Effects of nitric oxide (NO) on T cell responses in a murine chronic infection with Trypanosoma cruzi.

NOELIA GROSSO; ALBAREDA M C; ESTEVA MÓNICA; LOPEZ ALARCÓN M; LAUCELLA S; FICHERA L

Mendoza

Congreso; XLVIII Reunión Anual de la Sociedad Argentina de Investigación Bioquímica y Biología Molecular; 2012

We have previously shown an inhibitory effect of NO on the degranulation capacity of CD8+ T cells in a murine chronic infection with Trypanosoma cruzi. Herein, the action of NO on the T. cruzi-specific apoptotic and secretory capacity of cytokines by T cells in C3H/HeN mice infected with T. cruzi Sylvio-X10/4 was evaluated. In addition, the degranulation capacity of CD8+ T cells in relation to NO levels was investigated. Splenocytes and cardiac infiltrates were co-cultured with autologous monocytes in the presence of an NO donor (SNAP), NO inhibitor (L-NAME) or controls with media. The frequencies of CD8+CD107+ and CD8+Anexin+ T cells were measured by flow cytometry, while the levels of IFN-γ and IL-2 were determined by a capture ELISA assay. An inverse significant correlation between NO levels and the frequencies of CD8+CD107+ T cells specific for T. cruzi was found (slope=-3.99; p=0.02). T. cruzi-infected splenocytes produced high levels of IFN-γ, that was inhibited by SNAP and reverted by L-NAME addition.

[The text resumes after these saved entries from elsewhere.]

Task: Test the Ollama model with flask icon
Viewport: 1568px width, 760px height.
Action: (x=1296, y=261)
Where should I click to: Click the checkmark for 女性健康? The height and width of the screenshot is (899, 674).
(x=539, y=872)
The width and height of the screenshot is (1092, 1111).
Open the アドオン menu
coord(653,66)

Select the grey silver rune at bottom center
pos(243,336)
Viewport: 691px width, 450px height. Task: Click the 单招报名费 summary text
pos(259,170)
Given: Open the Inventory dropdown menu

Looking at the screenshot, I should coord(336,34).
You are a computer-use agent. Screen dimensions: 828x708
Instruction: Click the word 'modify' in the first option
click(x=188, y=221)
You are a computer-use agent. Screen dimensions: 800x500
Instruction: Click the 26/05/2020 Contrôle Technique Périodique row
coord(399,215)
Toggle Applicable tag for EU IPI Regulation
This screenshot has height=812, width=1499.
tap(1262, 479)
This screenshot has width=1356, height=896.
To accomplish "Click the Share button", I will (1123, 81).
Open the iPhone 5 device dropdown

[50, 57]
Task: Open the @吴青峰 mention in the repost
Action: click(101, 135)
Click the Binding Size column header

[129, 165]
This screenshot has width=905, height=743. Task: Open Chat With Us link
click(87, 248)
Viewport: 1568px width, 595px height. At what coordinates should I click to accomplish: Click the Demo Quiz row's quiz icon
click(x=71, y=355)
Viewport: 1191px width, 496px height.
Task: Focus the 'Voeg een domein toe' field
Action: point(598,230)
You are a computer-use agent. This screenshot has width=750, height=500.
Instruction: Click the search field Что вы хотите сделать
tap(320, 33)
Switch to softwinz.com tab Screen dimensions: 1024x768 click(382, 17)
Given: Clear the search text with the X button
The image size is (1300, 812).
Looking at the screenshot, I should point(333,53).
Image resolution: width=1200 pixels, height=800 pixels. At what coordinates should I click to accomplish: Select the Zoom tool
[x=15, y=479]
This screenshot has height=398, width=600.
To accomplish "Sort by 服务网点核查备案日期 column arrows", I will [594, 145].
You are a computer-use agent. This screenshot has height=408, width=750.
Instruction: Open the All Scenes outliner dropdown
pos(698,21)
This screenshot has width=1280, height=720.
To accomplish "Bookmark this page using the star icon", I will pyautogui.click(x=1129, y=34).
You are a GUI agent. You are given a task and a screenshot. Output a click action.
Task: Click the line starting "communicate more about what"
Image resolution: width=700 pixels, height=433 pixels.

Apoptosis of CD8+ T cells was low and was not modified by SNAP or L-NAME. IFN-γ and IL-2 were secreted by cardiac infiltrates from chronically infected mice. The addition of SNAP induced a decrease in the levels of both cytokines, which was reverted by L-NAME. These findings support that NO might inhibit T. cruzi specific Th1 responses in chronically infected mice.